Average Loan Size by Census Tract

Count of Loans by Census Tract

WOW

So what’s causing this? Is it that suburban businesses are more likely to expand? Are their more businesses in those areas, thus driving the count higher? Are banks more likely to loan simply because a business is located on one side of the street?

This is a great opportunity to call out some statistical tools to describe what is happening. I’d first start out with a naive regression to quantify the problem:

Number of loans = b0 + b1InCity (Binary)

This would simply tell us how many loans, on average, are given (or not given) when the business is in the city. It’s just an average.

Multivariate

Then I’d move to something more exciting to parse out the issue. We would want to control for local income and for the size of the loan. Local income will probably affect whether a loan is given because it has an impact on the success of the business – especially if the business is intended to serve a local market. Since we’re trying to parse out JUST the effect of being in the political boundary while not quantifying the other factors that go along with being in the city, this is something we have to address.

Also we should look at the average loan amount as well. Some business areas, like tech parks, might be a GREAT place to start a business and thus get a loan. It may also be in a low-income area, because who wants to live next to a tech park. Since we don’t want to have our InCity variable affected by whether we’re in a high-business area or not, this is something we need to control for. While we’re at it, we should also parse out whether we’re in a high-density business area. Since it’s a count variable, and so is our number of loans, then we would set ourselves up for weird results if we don’t control for it.

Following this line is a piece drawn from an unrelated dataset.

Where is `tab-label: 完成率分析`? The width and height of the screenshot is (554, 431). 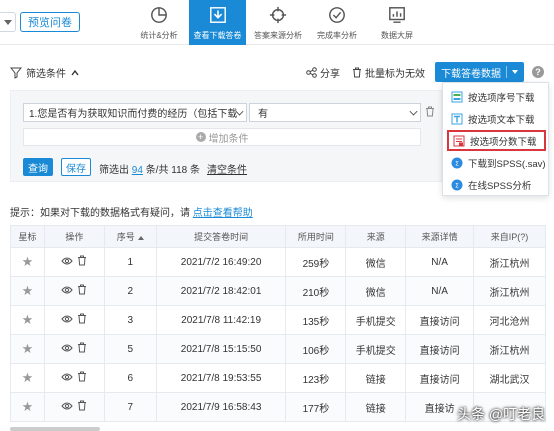
tab-label: 完成率分析 is located at coordinates (337, 36).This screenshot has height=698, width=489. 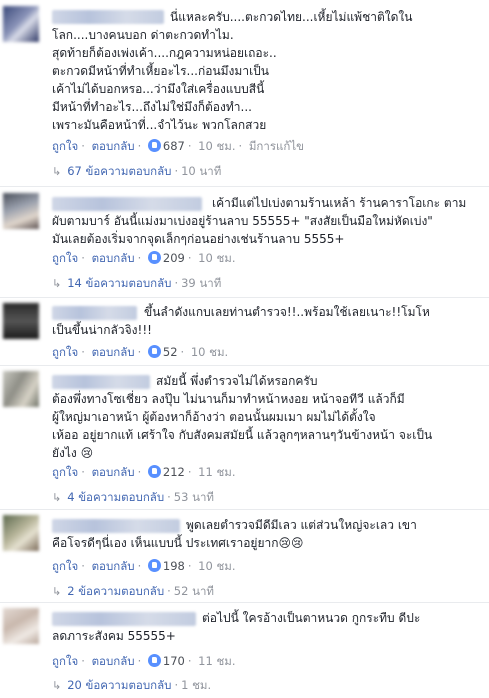 What do you see at coordinates (133, 591) in the screenshot?
I see `view-replies-link: ↳ 2 ข้อความตอบกลับ · 52 นาที` at bounding box center [133, 591].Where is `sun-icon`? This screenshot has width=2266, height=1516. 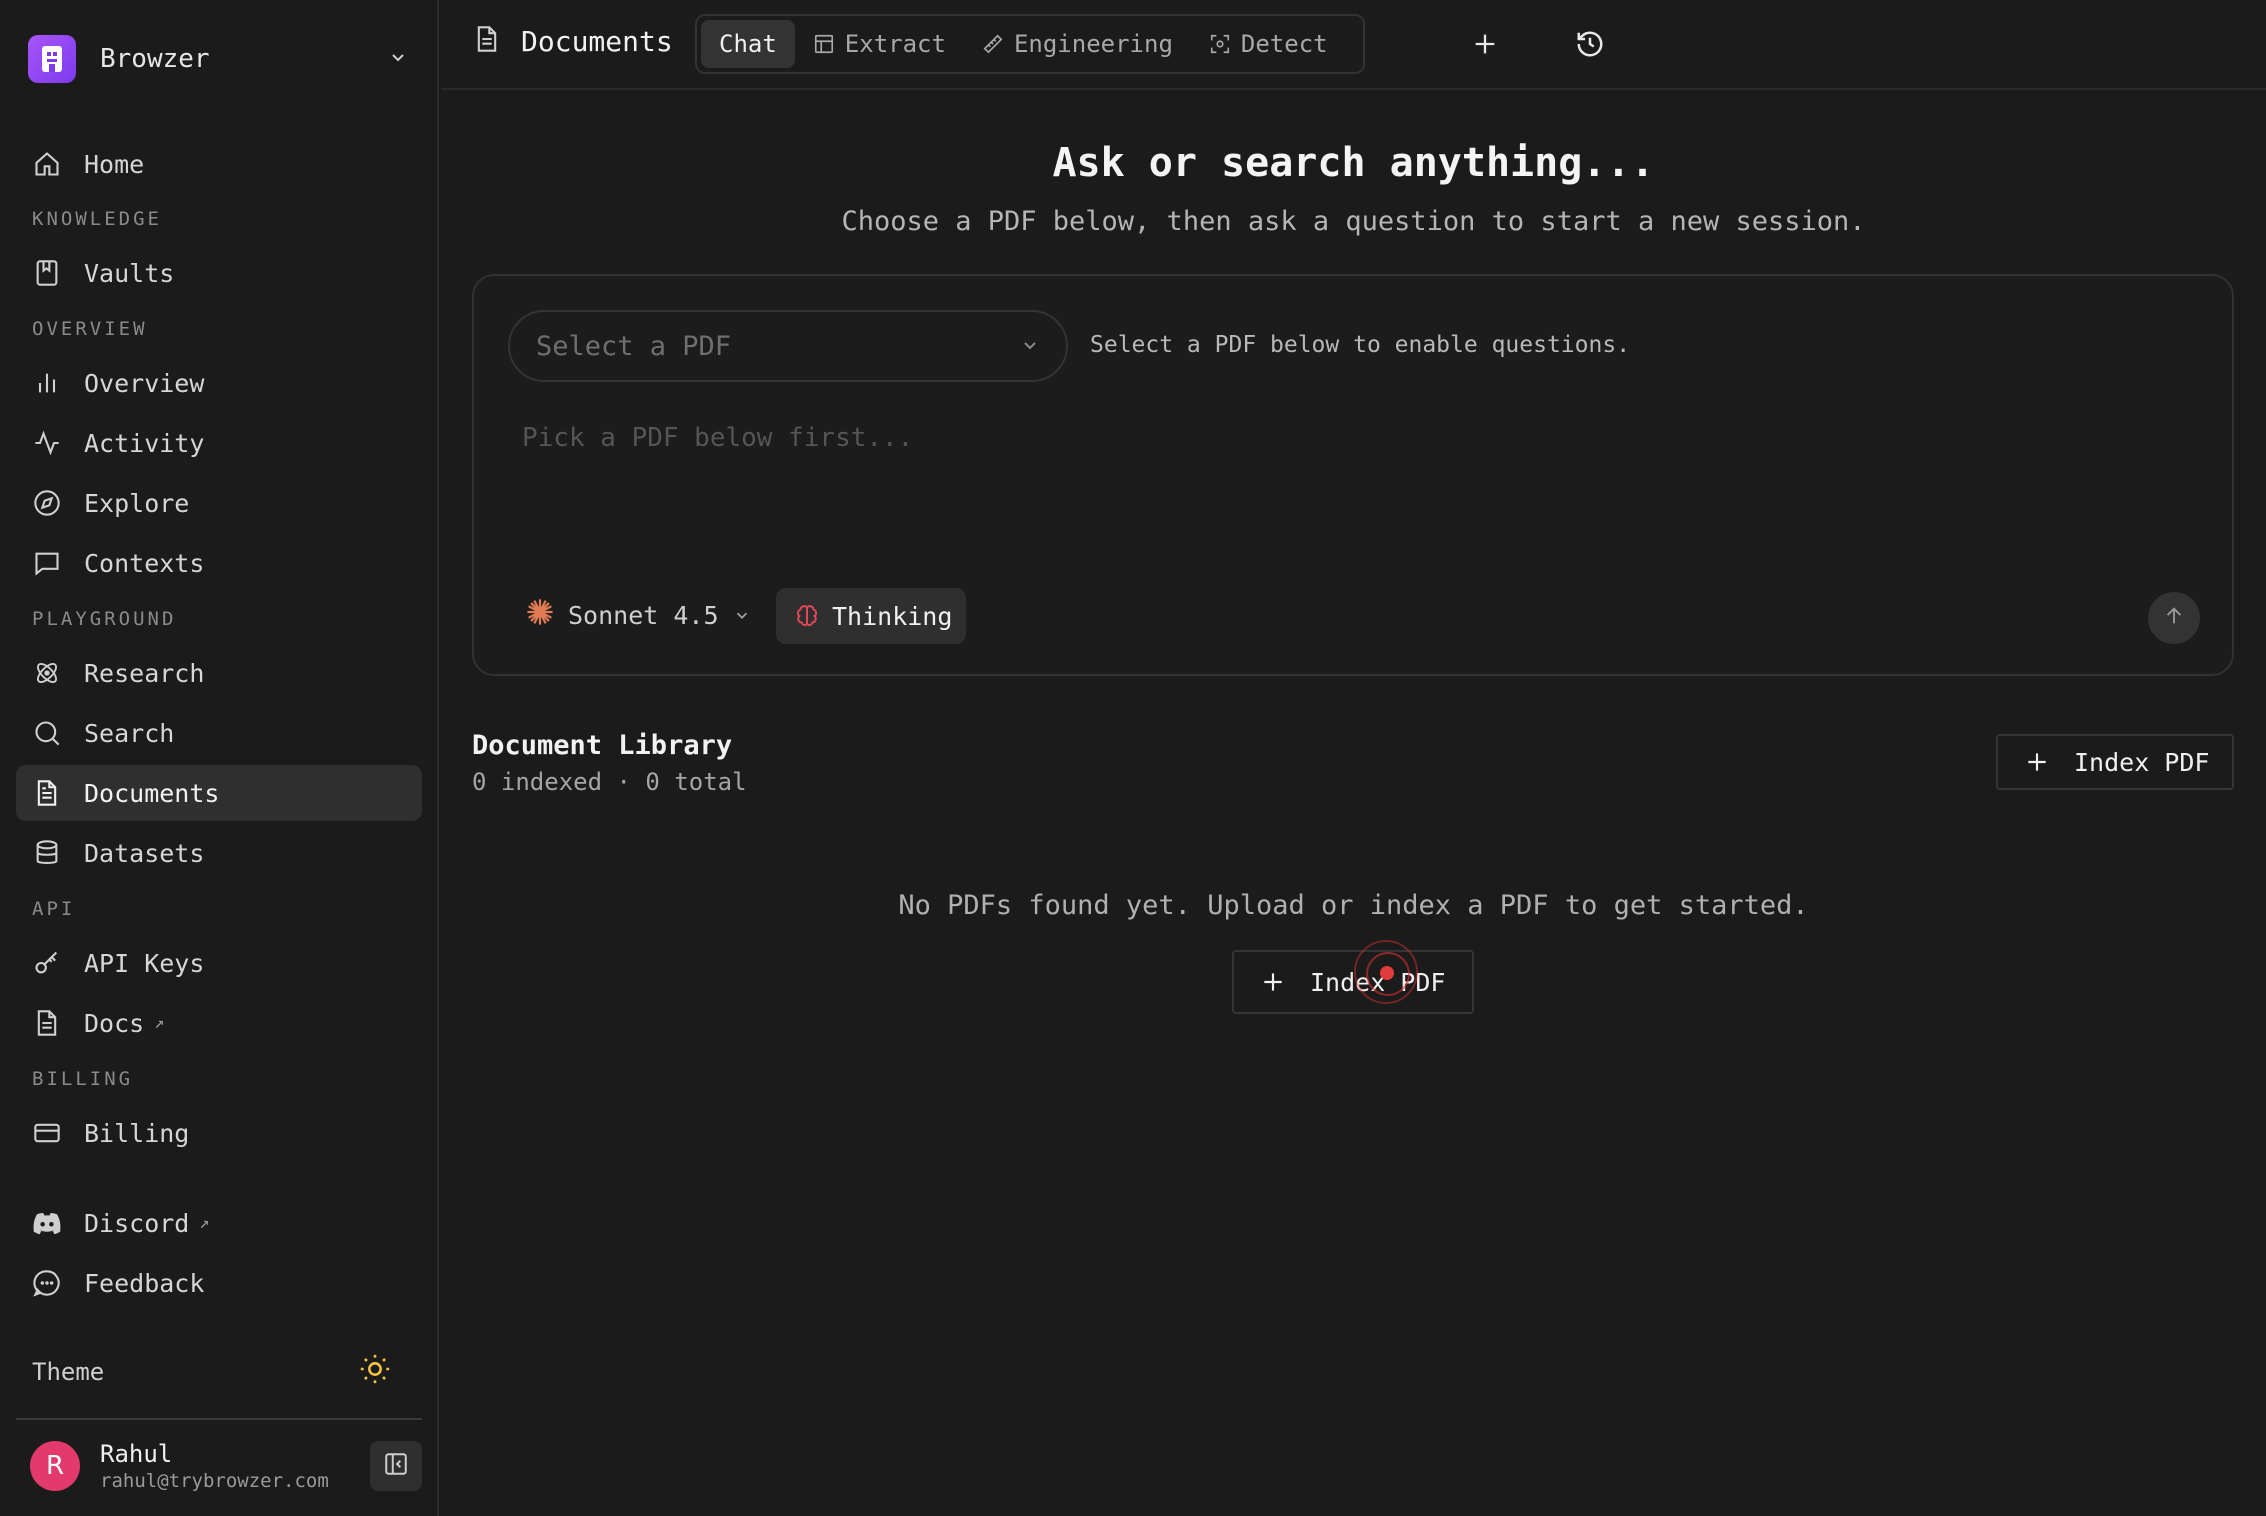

We also want to somehow control for the person who is taking out the loan and their business savvy. This is the classic issue with quantifying ability, but since this is a hypothetical exploration, let’s just pretend we have a perfect measure for entrepreneurial ability. Yay pretending.

That leaves us with:

Number of loans = b0 + b1InCity (Binary) + b2tract_avg_income + b3avg_loan_amount + b4Num_Establishments + b5Entrep_Abil

To be sure, we could also include any other number of factors that affect the desirability of the area. Factors like crime data, response levels for public service, road conditions, access to transportation infrastructure, proximity to markets… these are all factors that also affect the location of businesses and aren’t completely controlled for in the equation above.

The trouble is, they also probably correlate heavily with the city boundary variable. As long as we’re prepared to allow the city variable to represent ALL of the things that go along with being in Detroit – city services vs. suburb services, etc., then the above equation will make some sense in identifying the impact of being in the city on the number of loans in a tract.

Linear Probability Model

Understanding the motivation behind the raw count is a great start, but it’s not the whole picture. To quantify the likelihood of getting a loan as a Detroit business, I would opt for a Linear Probability Model approach. I want to know what percent of loans are rejected, all else equal, solely on the basis that they are located within the city.

For that, we would need to know how many applications there are and how many are rejected. For the rest, we can use the same variables as we used in the multivariate regression above:

Likelihood of loan = b0 + b1InCity (Binary) + b2tract_avg_income + b3avg_loan_amount + 4Entrep_Abil

Although the more I look at that equation, the less I think it’s correct. The variables are reasonable, but the special case of the LPM may not be as appropriate as some other application of a binomial regression that I haven’t considered. That, and I’m sure there is some goofy interaction trick that we could use to elicit some quantifiable evidence of causation.

This would be a very interesting paper to write, though this subject is probably well-covered somewhere and I simply didn’t take the time to read their paper. But hey, What do you want? This is a blog.